Un an a passé… – Chronique sensible du 22 août 2018

Aujourd’hui je repense à mon texte « Ce passage-là était vraiment bien ».

Je crois que c’est l’un de mes préférés.

Ce n’est pas pour rien si je l’ai mis sur mon site dans la rubrique qui présente les chroniques sensibles (où tu pourras le (re)découvrir si tu ne l’as pas encore lu ou si tu ne t’en souviens plus). D’ailleurs quand je l’ai écrit ce n’était qu’un article sur facebook. Je ne pensais pas encore à faire de mes textes quelque chose de plus construit !

C’est aussi l’un de mes textes qui a eu le plus de commentaires et qui a suscité le plus d’émotions.

Sans doute parce qu’il a été écrit sur le vif et que la peine que je ressentais en l’écrivant était réelle et bien présente. Il porte cela dans ses mots, et le relire me transporte immédiatement dans l’état dans lequel j’étais alors.

Sans doute aussi parce qu’il raconte quelque chose d’universel, le départ des enfants une fois atteint l’âge adulte alias le célèbre syndrome du nid vide.

J’y repense aujourd’hui parce que je viens de passer quatre jours avec mon fils à son retour de vacances et que ce matin je l’ai raccompagné chez lui. On se croisera certainement une fois encore avant sa rentrée mais en redémarrant ma voiture j’avais l’impression d’être dans la même étape de vie que l’année dernière, à laisser mon fils pour qu’il vive une nouvelle année scolaire (ou plutôt maintenant, devrais-je dire universitaire puisqu’il intègre un IUT de Chimie, son premier vœu le chanceux!)

Et pourtant l’année qui vient de s’écouler nous a permis d’apprendre à vivre loin de l’autre. Il y a toujours des jours où il me manque, comme ses sœurs d’ailleurs, il y a toujours des moments un peu plus nostalgiques où je repense à notre vie à quatre mais dans l’ensemble l’émotion qui en ressort est plus douce, plus feutrée.

Autant il y a un an j’ai pu parfois remettre en cause le bien fondé de ma décision de partir vivre à la campagne et de le laisser vivre chez son père. Autant aujourd’hui je me rends compte que cette séparation nous a fait du bien et a permis à notre relation d’évoluer vers plus d’autonomie et moins de fusion.

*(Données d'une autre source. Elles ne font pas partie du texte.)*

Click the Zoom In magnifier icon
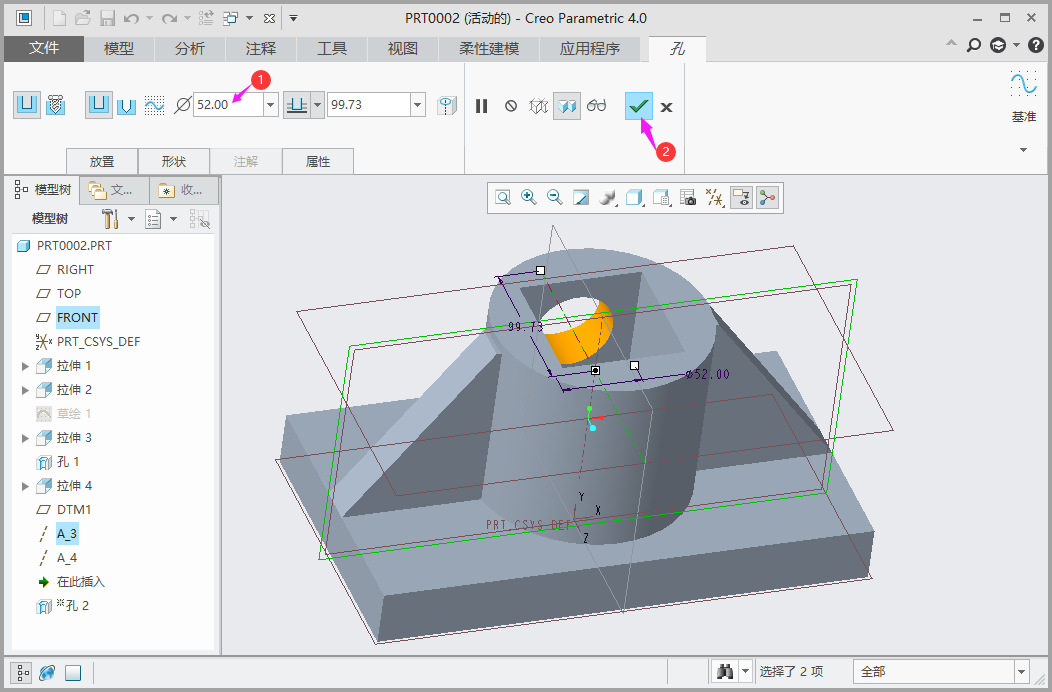coord(528,198)
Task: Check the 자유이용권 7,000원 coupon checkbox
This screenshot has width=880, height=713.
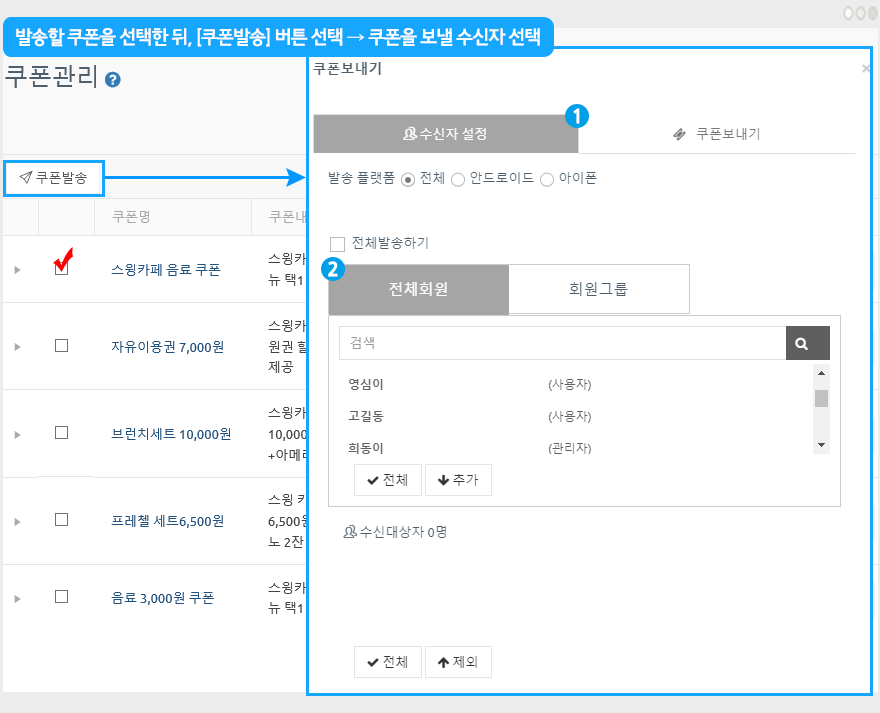Action: [61, 346]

J’ai appris petit à petit à prendre soin de moi-même en vivant seule. J’ai appris à être bien toute seule chez moi mais aussi à sortir plus pour retrouver du monde et en rencontrer. Petit à petit je découvre cette vie-là qui m’oblige à aller puiser au fond de moi pour la rendre plus belle et conforme à ce que je souhaite pour mes prochaines années. Et qui m’oblige aussi à aller voir ailleurs que chez mes enfants pour combler mes besoins.

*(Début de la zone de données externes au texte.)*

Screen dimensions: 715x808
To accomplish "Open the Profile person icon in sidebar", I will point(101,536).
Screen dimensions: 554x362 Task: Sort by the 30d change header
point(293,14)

Mon fils lui, a appris à faire tourner une machine à laver, à trouver le rayon des œufs dans un supermarché (sa conclusion après la visite de plusieurs supermarchés  : « As-tu remarqué que les œufs sont toujours dans des endroits improbables ? C’est comme si à chaque fois qu’ils organisaient un magasin, arrivés à la fin ils voyaient dans un coin les œufs et se disaient « Mince on a encore oublié les œufs… » et puis qu’ils cherchaient la dernière place vacante et les mettaient là !! »), à passer l’aspirateur régulièrement (je tairais la fréquence mais c’est suffisant à ses yeux) et à entamer ses démarches administratives de manière autonome (avant d’appeler au secours ses sœurs…) C’est un grand pas pour lui qui vivait avec une mère ravie d’être aux petits soins pour lui et deux grandes sœurs pas bien plus résistantes à ses demandes !

Notre nouvelle vie n’est pas encore une évidence. Et c’est le cas avec chacun de mes enfants. Il y a parfois des moments où j’ai encore vraiment besoin d’eux. De leur présence, de leur avis, de leurs conseils, de leur tendresse, de leurs blagues. De leur énergie de vie qui me fait du bien. Et sans doute est-ce la même chose de leur côté. Alors de temps à autre on se retrouve pour recharger nos réservoirs. Chacun d’entre eux le fait à sa façon , avec son caractère, avec ses attentes, avec la distance géographique qui nous sépare aussi.

Mais chacun d’entre nous avance dans sa vie et la page de notre vie passée ensemble se tourne, doucement, tendrement.